## TASK ITEM
Transcribe every record in full, keeping it exactly the same.

====== PROVIDED RECORDS ======

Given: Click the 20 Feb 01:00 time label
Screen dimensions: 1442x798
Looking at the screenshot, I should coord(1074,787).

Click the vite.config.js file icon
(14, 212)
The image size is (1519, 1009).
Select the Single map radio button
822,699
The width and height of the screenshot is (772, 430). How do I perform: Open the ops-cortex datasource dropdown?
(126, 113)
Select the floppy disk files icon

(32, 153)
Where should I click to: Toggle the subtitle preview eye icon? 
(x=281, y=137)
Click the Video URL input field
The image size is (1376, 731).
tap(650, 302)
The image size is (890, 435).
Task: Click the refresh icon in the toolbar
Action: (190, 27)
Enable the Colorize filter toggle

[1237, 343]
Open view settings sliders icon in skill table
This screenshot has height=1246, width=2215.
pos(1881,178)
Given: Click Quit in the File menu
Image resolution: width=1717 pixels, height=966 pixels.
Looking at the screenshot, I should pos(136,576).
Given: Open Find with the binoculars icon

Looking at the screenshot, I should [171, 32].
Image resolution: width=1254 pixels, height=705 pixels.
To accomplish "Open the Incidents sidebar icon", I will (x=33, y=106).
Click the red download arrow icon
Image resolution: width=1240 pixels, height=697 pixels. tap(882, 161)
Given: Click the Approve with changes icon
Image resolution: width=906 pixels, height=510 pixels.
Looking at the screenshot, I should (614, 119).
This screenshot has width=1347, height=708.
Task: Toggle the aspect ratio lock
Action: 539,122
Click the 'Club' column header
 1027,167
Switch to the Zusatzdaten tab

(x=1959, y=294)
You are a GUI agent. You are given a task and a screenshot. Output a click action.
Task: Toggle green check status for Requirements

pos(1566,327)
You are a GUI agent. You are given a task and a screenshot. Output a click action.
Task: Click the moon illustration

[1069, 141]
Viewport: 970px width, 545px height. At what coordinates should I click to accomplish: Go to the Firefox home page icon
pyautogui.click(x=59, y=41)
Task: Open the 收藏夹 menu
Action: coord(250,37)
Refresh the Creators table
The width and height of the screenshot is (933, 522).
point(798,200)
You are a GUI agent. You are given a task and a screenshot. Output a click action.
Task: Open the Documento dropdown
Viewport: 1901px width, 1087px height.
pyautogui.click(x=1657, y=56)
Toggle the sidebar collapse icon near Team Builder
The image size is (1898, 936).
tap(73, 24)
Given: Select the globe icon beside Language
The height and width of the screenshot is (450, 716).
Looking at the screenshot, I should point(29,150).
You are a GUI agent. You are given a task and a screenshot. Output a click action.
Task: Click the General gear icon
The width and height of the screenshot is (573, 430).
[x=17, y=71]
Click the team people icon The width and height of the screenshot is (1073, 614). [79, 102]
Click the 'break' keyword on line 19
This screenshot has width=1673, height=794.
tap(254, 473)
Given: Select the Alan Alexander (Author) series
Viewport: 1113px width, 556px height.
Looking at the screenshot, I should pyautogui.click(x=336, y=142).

======

## EXERCISE ANSWER
Given: Click the 20 Feb 01:00 time label
Screen dimensions: 1442x798
Looking at the screenshot, I should coord(1074,787).

Click the vite.config.js file icon
(14, 212)
The image size is (1519, 1009).
Select the Single map radio button
822,699
The width and height of the screenshot is (772, 430). How do I perform: Open the ops-cortex datasource dropdown?
(126, 113)
Select the floppy disk files icon

(32, 153)
Where should I click to: Toggle the subtitle preview eye icon? 
(x=281, y=137)
Click the Video URL input field
The image size is (1376, 731).
tap(650, 302)
The image size is (890, 435).
Task: Click the refresh icon in the toolbar
Action: (190, 27)
Enable the Colorize filter toggle

[1237, 343]
Open view settings sliders icon in skill table
This screenshot has height=1246, width=2215.
pos(1881,178)
Given: Click Quit in the File menu
Image resolution: width=1717 pixels, height=966 pixels.
Looking at the screenshot, I should pos(136,576).
Given: Open Find with the binoculars icon

Looking at the screenshot, I should [171, 32].
Image resolution: width=1254 pixels, height=705 pixels.
To accomplish "Open the Incidents sidebar icon", I will (x=33, y=106).
Click the red download arrow icon
Image resolution: width=1240 pixels, height=697 pixels. tap(882, 161)
Given: Click the Approve with changes icon
Image resolution: width=906 pixels, height=510 pixels.
Looking at the screenshot, I should (614, 119).
This screenshot has width=1347, height=708.
Task: Toggle the aspect ratio lock
Action: 539,122
Click the 'Club' column header
 1027,167
Switch to the Zusatzdaten tab

(x=1959, y=294)
You are a GUI agent. You are given a task and a screenshot. Output a click action.
Task: Toggle green check status for Requirements

pos(1566,327)
You are a GUI agent. You are given a task and a screenshot. Output a click action.
Task: Click the moon illustration

[1069, 141]
Viewport: 970px width, 545px height. At what coordinates should I click to accomplish: Go to the Firefox home page icon
pyautogui.click(x=59, y=41)
Task: Open the 收藏夹 menu
Action: coord(250,37)
Refresh the Creators table
The width and height of the screenshot is (933, 522).
point(798,200)
You are a GUI agent. You are given a task and a screenshot. Output a click action.
Task: Open the Documento dropdown
Viewport: 1901px width, 1087px height.
pyautogui.click(x=1657, y=56)
Toggle the sidebar collapse icon near Team Builder
The image size is (1898, 936).
tap(73, 24)
Given: Select the globe icon beside Language
The height and width of the screenshot is (450, 716).
Looking at the screenshot, I should point(29,150).
You are a GUI agent. You are given a task and a screenshot. Output a click action.
Task: Click the General gear icon
The width and height of the screenshot is (573, 430).
[x=17, y=71]
Click the team people icon The width and height of the screenshot is (1073, 614). [79, 102]
Click the 'break' keyword on line 19
This screenshot has width=1673, height=794.
tap(254, 473)
Given: Select the Alan Alexander (Author) series
Viewport: 1113px width, 556px height.
Looking at the screenshot, I should pyautogui.click(x=336, y=142).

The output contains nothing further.